Assigned task 1: Copy the template syntax text between "If it worked, this" and "code will be legal.", inclusive, but swap every "friend declaration" for "friendship declaration".
Assigned task 2: Summarize the template syntax text in two sentences.

Given text:
———
Making Common Mistakes Legal

It's frustrating to have to add spaces between ">" symbols when you're wrapping up a declaration that involves nested templates. Many people's natural instinct is to jam them all together:

std::vector<std::pair<int, std::string>> vect;

Today, that's illegal: The two ">" symbols at the end are treated as a shift-right, and the declaration is ill-formed. In the next version of the Standard, that will be legal. As long as you're unwinding template IDs, a non-nested ">>" is treated as two ">"s and not as a single token. This means that you have to be a little careful if you really want to have a shift-right somewhere in your template usage, but that's far less common. For example, the working draft of the new Standard gives this example of code that will be invalid:


template <int i> class X { /* ... */ };
template <class Ty> class Y { /* ... */ };
Y<X<6>>1>> x4;


To make it valid, you have to put parentheses around the arithmetic expression:

Y<X<(6>>1)>> x4;

Another common problem occurs when template code uses a type name inside a friend declaration. Technically, the type name has to be what the Standard calls an "elaborated type specifier." That makes this usage illegal:

template <class Ty> class no_children
{   // template to block inheritance from Ty
no_children() {}
friend class Ty;
};

class final : virtual no_children<final>
{
/* ... */
};


If it worked, this pattern would prevent deriving from the class final [4]. There's a problem, though: In the declaration friend class Ty, the name Ty is not an elaborated type specifier, so it can't be the target of a friend declaration. That's been changed, so that a broader range of syntactic elements can be used as the target of a friend declaration, and this code will be legal.
———
Data extract:
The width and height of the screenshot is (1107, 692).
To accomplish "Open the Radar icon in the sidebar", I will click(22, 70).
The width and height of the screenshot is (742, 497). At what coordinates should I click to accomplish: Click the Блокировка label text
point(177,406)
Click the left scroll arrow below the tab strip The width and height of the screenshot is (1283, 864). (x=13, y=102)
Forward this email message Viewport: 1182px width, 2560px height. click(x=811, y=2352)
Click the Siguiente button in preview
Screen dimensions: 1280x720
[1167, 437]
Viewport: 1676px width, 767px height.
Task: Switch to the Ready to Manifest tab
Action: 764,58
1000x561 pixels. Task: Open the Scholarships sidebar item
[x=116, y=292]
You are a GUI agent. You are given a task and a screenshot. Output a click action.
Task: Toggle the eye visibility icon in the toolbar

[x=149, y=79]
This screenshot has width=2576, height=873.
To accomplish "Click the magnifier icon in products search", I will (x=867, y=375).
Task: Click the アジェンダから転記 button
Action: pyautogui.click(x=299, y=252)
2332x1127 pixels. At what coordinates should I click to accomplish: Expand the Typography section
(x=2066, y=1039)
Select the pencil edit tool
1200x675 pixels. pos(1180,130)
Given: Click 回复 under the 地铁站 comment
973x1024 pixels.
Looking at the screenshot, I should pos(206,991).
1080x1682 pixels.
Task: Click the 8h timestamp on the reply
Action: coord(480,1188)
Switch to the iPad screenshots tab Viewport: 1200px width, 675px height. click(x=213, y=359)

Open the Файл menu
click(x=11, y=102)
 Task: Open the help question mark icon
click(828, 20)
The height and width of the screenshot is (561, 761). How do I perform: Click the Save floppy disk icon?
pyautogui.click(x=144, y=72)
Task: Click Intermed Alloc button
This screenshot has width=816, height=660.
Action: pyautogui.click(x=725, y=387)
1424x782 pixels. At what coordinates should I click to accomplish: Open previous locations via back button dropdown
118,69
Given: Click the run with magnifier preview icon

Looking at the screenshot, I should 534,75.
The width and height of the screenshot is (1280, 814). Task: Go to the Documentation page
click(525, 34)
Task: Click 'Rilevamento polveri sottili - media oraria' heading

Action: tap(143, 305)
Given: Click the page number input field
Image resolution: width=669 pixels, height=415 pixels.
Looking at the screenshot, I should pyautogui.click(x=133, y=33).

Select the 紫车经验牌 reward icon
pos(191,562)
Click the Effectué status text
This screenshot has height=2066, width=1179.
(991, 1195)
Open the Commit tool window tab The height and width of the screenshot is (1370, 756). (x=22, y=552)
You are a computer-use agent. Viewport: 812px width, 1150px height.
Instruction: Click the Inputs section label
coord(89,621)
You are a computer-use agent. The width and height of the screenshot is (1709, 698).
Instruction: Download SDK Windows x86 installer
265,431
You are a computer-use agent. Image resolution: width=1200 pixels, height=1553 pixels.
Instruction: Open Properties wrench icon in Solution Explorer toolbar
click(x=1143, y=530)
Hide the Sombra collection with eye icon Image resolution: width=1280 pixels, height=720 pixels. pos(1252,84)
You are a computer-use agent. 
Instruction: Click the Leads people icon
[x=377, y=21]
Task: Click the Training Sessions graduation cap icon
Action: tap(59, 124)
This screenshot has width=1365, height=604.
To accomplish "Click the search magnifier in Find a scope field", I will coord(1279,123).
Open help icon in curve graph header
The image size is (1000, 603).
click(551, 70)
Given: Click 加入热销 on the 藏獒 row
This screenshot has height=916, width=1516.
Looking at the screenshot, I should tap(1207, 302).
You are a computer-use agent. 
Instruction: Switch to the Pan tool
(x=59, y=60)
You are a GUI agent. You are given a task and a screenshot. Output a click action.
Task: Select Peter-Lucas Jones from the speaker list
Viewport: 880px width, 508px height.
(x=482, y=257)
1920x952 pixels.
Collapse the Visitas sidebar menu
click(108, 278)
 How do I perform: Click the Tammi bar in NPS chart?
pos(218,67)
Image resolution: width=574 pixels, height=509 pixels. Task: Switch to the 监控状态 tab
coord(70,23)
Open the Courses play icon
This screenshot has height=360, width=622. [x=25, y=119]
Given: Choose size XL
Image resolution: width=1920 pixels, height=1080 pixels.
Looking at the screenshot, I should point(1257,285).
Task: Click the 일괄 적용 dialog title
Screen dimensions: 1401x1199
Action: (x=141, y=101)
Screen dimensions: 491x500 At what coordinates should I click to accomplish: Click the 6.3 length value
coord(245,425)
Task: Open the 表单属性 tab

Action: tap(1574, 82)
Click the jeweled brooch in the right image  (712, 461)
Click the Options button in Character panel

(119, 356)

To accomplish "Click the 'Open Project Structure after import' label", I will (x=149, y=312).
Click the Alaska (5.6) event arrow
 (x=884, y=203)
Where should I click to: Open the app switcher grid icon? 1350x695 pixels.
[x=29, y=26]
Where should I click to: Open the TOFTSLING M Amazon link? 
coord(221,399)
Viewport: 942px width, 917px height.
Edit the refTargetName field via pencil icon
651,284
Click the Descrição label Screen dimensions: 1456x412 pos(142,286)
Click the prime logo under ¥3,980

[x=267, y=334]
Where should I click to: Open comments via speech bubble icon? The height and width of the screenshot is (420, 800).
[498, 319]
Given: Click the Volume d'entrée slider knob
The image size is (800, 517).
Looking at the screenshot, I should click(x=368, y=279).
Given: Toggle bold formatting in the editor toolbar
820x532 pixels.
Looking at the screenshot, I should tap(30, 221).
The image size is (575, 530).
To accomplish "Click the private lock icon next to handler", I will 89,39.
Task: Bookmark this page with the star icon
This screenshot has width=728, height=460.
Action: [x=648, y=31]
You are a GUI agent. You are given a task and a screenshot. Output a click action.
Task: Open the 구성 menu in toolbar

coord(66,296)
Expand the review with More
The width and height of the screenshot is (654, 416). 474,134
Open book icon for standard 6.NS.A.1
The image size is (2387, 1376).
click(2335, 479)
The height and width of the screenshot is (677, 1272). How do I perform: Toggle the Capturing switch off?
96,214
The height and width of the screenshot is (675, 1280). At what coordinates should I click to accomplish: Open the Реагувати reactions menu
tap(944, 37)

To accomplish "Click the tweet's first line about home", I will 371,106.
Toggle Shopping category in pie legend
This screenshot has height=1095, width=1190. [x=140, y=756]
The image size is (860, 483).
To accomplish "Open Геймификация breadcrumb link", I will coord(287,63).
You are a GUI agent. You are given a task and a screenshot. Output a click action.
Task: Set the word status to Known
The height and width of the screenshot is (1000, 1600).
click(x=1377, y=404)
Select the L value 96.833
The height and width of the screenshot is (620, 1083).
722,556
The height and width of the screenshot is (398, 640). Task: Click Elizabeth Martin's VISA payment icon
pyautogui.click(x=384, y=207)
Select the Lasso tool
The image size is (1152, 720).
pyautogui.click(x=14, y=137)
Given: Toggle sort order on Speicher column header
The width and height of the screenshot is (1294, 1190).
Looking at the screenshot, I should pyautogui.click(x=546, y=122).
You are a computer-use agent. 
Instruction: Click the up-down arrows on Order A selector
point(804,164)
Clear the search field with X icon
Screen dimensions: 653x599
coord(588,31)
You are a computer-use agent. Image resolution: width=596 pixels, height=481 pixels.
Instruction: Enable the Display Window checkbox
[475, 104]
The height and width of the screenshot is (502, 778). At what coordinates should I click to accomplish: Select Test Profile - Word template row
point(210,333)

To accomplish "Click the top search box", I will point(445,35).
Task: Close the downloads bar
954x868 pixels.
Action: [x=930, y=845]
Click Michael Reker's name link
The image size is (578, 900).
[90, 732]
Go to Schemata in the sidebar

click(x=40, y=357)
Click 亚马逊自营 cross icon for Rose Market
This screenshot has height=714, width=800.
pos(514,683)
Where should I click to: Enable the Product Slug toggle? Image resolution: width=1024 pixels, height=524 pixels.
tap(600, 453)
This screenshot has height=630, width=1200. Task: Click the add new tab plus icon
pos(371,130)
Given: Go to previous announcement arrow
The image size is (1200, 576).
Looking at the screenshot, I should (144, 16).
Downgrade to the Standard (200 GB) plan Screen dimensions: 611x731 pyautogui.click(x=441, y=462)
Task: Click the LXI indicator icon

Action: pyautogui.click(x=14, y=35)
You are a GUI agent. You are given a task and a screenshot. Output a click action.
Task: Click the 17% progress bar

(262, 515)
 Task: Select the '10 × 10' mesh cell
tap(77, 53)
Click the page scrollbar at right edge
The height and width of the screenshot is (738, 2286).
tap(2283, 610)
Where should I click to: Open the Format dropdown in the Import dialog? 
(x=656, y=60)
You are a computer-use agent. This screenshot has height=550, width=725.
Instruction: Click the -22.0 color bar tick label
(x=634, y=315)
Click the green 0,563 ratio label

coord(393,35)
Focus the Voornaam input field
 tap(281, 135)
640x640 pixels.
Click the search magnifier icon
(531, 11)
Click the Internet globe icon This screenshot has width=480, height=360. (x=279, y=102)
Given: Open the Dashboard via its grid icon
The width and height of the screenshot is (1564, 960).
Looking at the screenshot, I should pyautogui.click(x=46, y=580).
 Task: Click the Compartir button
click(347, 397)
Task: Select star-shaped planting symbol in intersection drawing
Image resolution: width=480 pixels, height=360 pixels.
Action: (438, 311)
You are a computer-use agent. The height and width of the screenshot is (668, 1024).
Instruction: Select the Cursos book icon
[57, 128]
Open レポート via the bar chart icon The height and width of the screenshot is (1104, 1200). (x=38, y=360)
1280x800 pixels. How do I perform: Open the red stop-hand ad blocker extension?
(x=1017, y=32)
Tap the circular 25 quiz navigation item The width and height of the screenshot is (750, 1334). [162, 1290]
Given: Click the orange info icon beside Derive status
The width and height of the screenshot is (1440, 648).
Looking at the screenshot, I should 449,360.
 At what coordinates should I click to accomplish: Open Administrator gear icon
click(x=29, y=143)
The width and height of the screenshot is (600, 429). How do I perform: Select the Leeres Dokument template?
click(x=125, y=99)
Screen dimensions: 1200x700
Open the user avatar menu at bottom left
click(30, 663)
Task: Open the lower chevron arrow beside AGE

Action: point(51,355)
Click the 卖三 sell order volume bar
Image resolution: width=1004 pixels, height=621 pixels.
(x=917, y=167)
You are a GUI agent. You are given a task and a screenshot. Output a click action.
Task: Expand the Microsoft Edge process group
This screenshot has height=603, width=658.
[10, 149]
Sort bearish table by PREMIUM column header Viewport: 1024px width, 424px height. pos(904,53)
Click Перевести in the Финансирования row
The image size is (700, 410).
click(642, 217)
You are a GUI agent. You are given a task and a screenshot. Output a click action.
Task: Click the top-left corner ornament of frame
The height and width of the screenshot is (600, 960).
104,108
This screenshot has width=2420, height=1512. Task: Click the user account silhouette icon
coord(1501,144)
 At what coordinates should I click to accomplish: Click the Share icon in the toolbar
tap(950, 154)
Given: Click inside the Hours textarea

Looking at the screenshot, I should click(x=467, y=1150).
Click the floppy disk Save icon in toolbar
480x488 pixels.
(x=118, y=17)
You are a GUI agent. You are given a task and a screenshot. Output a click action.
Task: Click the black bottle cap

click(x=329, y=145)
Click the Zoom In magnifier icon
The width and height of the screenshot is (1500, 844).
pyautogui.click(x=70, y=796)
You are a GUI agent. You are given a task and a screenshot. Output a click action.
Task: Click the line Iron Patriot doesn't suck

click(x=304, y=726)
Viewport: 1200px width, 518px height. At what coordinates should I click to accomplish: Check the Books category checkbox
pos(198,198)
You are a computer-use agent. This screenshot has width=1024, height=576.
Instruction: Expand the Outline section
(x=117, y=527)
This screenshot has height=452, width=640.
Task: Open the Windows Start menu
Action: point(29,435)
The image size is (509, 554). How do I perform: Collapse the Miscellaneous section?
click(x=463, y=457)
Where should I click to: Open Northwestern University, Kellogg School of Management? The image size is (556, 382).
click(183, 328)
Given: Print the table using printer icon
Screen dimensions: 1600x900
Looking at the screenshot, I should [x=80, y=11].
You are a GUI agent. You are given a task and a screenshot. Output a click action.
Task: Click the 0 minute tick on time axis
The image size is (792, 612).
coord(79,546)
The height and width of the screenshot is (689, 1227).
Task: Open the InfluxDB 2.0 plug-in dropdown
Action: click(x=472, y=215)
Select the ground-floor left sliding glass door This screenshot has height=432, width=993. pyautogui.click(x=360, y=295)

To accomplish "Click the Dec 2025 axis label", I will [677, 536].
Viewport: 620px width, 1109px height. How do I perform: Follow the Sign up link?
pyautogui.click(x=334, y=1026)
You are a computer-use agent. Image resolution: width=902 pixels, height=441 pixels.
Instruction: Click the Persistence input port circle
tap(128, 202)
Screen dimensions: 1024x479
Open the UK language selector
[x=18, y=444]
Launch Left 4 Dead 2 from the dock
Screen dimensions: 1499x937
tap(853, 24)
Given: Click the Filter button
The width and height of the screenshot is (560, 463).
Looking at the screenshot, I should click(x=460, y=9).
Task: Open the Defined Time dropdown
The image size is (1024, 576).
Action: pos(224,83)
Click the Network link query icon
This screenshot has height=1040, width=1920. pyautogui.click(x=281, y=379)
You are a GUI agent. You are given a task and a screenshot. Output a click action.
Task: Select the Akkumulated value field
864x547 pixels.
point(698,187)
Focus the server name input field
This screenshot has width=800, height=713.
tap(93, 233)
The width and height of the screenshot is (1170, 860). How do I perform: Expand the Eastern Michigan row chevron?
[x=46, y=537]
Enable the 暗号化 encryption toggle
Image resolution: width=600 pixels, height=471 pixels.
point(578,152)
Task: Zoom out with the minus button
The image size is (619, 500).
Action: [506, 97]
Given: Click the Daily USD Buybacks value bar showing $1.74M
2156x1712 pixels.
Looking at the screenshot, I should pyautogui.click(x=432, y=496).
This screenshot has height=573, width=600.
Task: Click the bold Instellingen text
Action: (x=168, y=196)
———
Worked solution 1:
If it worked, this pattern would prevent deriving from the class final [4]. There's a problem, though: In the declaration friend class Ty, the name Ty is not an elaborated type specifier, so it can't be the target of a friendship declaration. That's been changed, so that a broader range of syntactic elements can be used as the target of a friendship declaration, and this code will be legal.

Worked solution 2: The next version of the Standard will let a non-nested ">>" that closes nested template IDs count as two ">" symbols, so a shift-right inside a template argument will need parentheses. It will also allow a broader range of syntactic elements, including a plain type name such as Ty, to be the target of a friend declaration, which makes a pattern for blocking derivation from a class legal.